Michael Gregoire, a USDA deputy administrator, said today they are looking to streamline the approval process and cut the time it takes to get new biotech crops approved (currently about three years) in half.
Under the rule changes, new versions of existing crop technologies, such as corn that produces a naturally occurring pesticide, would undergo a review lasting about 13 months, Gregoire said. That would be accomplished by making the agency’s determination final after a 30-day public review period, he said.
For new technologies, such as a crops engineered to tolerate a new herbicide, there will be a second comment period after the agency makes its preliminary decision, extending the overall duration of the review to about 16 months, he said.
And in a time of budget cuts for everyone from toddlers to grannies, somehow the USDA has gotten more money for its Animal and Plant Health Inspection Service (APHIS) budget for biotech regulation - almost a 50% increase, to $18 million, which should also let them rush things through even quicker. Monsanto does seem to have a lot of friends in Washington. (See: Monsanto employees in the halls of government.)
There are currently 22 biotech crops under review. Thirteen of those are modified for herbicide resistance, such as Dow Chemical’s corn that is resistant to the herbicide 2,4-D (one of the main ingredients in Agent Orange, used during the Vietnam War); today the USDA gave in to pressure from the Center for Food Safety and extended the public input period until April.
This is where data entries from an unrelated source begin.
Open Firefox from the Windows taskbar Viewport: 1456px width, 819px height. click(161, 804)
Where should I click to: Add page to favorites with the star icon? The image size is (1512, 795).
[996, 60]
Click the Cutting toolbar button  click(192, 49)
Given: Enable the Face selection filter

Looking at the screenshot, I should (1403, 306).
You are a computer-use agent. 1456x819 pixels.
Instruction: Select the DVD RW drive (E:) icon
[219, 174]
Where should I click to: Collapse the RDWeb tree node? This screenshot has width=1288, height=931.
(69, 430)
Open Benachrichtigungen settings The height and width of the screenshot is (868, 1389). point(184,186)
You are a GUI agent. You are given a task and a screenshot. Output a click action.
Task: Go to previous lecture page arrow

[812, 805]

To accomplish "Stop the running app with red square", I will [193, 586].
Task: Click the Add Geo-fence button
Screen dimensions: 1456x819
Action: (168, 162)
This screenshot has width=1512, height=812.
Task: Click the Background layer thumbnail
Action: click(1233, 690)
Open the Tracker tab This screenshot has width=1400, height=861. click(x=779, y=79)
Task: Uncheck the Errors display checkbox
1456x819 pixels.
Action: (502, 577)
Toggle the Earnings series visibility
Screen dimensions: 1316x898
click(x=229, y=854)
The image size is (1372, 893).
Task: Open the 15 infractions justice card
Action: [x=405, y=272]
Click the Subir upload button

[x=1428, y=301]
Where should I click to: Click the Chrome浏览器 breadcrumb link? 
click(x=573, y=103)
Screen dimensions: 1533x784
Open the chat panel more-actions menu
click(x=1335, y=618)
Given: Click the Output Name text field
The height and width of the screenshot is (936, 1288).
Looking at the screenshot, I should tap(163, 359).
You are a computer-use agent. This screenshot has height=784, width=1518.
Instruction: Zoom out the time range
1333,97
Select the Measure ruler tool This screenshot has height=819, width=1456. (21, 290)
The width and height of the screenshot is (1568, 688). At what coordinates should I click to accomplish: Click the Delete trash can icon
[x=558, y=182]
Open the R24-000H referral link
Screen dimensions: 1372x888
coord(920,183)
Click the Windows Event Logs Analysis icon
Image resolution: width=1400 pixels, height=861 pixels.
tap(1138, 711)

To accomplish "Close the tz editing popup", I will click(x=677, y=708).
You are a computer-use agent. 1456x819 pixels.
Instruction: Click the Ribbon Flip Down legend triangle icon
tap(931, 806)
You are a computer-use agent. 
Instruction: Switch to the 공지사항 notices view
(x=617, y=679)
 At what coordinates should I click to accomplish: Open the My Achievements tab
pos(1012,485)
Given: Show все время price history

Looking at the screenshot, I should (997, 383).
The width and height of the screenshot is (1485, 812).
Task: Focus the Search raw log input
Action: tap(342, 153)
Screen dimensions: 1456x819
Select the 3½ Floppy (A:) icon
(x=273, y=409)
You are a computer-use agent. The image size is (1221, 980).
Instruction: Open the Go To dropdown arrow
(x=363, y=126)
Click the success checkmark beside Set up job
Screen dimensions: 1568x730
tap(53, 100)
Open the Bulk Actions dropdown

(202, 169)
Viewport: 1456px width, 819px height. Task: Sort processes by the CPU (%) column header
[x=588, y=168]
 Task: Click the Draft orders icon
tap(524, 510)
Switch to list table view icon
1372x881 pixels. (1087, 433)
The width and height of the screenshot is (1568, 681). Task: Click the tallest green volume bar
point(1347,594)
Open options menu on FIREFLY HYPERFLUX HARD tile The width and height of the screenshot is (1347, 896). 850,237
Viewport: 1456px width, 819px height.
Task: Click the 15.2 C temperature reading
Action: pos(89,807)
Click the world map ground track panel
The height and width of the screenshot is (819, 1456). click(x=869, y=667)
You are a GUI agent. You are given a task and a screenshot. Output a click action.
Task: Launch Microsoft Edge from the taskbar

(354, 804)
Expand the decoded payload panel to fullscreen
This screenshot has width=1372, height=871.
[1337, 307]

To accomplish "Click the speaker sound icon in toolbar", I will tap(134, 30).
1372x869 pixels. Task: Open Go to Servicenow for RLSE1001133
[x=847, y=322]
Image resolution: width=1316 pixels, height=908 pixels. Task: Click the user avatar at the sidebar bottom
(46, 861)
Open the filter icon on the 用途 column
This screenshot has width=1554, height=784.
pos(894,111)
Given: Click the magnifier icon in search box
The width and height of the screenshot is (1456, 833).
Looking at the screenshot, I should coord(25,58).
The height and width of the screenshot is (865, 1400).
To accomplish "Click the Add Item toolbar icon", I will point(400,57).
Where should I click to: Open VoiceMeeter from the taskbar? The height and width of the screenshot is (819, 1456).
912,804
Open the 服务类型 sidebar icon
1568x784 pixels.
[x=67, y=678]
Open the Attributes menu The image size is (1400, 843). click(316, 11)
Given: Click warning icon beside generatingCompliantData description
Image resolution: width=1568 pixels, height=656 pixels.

Currently, the USDA waits until the end of the process to seek public input, which means there’s a last-minute rush. Gregoire says they’ll now look for public input from the very beginning of the process so they’ll be better able to address concerns.
Of course, it’s more likely they’ll continue to ignore us, as they’ve done in every case so far (See: Did the White House pressure USDA to approve GMO alfalfa?). That’s how Bill Freese at the Center for Food Safety sees it, anyway. “They are trying to work the system so they can dismiss public comments more quickly and easily in order to speed things up,” Freese told Bloomberg.com. “It’s a rubber-stamp system.”
If there was one thing we didn’t really need, it was to make it easier for big chemical companies to ram through inadequately tested agricultural products that encourage the rampant use of pesticides. But that’s what we’re getting.
Monsanto already dominates US agriculture, controlling 90 percent or more of the seeds for corn, soybeans, cotton, and sugar beets.